Художники переглянулись и призадумались.

-- Мессир Брёгель прав, -- сказал Доминикин. -- Взгляните на картины наших великих итальянских мастеров времен возрождения; Беато Анджелико, Липпи, Гирландайо не обращали ни малейшего внимания на анахронизм, а картины их -- святые, образцовые произведения. Почему? Потому, что для них, как выразился мессир Брёгель, картина была только предлогом. Они не смотрели ни на анатомию, ни на историческую правду, а все свои гениальные способности сосредоточивали на святость выражения в лицах своих фигур. Зато картины их и походят на видения. Кто из вас, мессиры, видел фреску Беата Анджелика, что в монастыре Сан-Марко во Флоренции: Коронование Святой Богородицы?

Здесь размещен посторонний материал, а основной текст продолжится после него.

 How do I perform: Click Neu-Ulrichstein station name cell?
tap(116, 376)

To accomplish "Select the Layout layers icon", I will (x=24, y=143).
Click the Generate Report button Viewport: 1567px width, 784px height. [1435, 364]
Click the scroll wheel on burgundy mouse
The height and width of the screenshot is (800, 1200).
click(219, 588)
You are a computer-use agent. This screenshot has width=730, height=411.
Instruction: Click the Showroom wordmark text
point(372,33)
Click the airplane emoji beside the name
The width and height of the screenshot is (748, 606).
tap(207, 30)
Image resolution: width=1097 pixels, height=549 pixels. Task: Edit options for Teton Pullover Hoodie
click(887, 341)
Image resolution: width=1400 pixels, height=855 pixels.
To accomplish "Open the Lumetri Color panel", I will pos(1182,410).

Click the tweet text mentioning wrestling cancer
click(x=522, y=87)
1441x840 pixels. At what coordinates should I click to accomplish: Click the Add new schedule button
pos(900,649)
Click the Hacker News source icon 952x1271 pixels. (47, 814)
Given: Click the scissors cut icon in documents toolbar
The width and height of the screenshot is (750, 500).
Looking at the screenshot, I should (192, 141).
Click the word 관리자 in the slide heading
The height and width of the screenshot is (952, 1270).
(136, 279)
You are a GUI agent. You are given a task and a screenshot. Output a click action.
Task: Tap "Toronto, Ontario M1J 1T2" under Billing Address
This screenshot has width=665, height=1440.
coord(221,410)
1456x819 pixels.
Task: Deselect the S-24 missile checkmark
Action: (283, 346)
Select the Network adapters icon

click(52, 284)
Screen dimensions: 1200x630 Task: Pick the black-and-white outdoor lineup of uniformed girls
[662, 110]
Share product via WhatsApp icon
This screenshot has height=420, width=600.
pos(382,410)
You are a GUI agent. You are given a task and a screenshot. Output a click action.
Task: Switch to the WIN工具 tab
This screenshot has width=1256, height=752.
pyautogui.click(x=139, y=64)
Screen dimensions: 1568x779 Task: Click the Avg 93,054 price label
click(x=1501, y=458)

-- Я! -- вскричал Бамбоччио, -- и признаюсь вам, хоть я и был тогда не совсем в трезвом виде, но до гроба моего сохраню впечатление, которое на меня произвела эта фреска. Мне сдавалось, что ее писал не человек, а безгрешный ангел, и мне было совестно, что я не в трезвом виде удостоился взглянуть на такую святыню.

-- Да и не мудрено, что картина святая: святой художник ее писал, -- сказал Пуссен. -- Перед тем, как писать образ, Анджелико непременно постился, исповедовался, причащался Святых Тайн и, на все время труда, запирался в своей студии.